▸ Task to complete
Repeat exactly the lines of the entries below from the one with "Instruction: Click check_permission" through the one with "Task: Click the flight", both ends included, and nothing else.

BEGIN

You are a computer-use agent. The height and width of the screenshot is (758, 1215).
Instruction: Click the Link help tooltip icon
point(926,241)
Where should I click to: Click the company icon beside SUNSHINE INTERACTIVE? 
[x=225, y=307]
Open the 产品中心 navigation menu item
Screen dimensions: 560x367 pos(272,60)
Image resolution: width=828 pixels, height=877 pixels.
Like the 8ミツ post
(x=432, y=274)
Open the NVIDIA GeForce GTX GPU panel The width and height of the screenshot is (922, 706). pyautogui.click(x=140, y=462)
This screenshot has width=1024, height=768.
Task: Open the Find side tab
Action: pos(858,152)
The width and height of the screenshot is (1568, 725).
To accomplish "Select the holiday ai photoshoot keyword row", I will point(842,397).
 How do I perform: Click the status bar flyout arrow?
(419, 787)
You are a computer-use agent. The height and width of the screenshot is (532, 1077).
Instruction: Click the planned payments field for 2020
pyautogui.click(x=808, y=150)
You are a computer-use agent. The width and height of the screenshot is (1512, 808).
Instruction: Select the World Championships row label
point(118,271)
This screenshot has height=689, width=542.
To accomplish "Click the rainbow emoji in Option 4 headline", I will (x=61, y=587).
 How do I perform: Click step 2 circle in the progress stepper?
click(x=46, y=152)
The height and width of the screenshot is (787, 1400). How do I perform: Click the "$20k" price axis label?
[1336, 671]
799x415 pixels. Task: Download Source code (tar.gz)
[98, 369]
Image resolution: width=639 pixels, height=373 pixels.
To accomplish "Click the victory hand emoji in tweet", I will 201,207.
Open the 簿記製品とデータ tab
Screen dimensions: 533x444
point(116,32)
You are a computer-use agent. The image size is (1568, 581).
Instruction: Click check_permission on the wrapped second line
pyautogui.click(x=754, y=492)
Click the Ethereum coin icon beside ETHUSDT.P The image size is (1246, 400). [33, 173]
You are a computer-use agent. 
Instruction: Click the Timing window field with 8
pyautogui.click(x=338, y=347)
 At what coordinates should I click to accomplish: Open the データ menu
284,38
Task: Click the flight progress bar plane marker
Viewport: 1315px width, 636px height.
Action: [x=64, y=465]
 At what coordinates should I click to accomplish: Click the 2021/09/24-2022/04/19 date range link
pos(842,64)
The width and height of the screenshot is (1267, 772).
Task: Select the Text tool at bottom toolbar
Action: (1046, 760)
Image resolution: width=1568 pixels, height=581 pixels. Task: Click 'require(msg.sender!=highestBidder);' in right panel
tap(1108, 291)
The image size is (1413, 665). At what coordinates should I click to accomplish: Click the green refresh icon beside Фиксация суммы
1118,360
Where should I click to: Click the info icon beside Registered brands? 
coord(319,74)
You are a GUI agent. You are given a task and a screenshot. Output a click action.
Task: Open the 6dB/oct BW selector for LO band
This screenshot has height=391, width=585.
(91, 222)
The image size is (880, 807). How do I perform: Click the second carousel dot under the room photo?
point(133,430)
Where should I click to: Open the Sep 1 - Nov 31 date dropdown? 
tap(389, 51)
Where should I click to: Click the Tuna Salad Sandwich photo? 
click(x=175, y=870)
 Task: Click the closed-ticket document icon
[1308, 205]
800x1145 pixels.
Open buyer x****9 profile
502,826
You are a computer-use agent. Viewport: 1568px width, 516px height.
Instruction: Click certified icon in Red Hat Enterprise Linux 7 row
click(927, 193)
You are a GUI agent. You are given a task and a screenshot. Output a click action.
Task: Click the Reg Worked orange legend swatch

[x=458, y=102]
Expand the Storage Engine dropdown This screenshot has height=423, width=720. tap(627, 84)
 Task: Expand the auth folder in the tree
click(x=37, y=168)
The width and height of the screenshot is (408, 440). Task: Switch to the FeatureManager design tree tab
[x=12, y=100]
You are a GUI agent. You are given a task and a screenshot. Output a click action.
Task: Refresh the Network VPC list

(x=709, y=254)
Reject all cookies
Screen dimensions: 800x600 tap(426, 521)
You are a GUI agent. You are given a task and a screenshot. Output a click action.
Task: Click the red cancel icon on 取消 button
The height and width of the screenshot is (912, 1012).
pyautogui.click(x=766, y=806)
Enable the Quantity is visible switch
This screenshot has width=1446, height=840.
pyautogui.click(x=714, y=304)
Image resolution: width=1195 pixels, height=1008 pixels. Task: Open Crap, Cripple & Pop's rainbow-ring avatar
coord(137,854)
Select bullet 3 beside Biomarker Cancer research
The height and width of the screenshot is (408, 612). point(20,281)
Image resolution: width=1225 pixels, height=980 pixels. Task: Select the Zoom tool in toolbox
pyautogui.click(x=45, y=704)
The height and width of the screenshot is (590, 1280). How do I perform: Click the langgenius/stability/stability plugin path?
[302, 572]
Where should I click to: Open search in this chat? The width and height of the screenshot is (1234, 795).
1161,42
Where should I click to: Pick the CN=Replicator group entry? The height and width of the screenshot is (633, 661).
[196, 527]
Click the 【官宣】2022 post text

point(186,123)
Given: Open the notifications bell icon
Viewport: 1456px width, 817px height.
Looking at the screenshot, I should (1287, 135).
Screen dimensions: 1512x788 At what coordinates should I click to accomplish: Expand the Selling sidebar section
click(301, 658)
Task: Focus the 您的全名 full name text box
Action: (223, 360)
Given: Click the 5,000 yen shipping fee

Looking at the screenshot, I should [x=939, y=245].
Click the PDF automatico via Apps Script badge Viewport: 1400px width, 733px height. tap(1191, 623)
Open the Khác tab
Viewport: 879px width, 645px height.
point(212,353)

END

▸ Result of this exercise
Instruction: Click check_permission on the wrapped second line
pyautogui.click(x=754, y=492)
Click the Ethereum coin icon beside ETHUSDT.P The image size is (1246, 400). [33, 173]
You are a computer-use agent. 
Instruction: Click the Timing window field with 8
pyautogui.click(x=338, y=347)
 At what coordinates should I click to accomplish: Open the データ menu
284,38
Task: Click the flight progress bar plane marker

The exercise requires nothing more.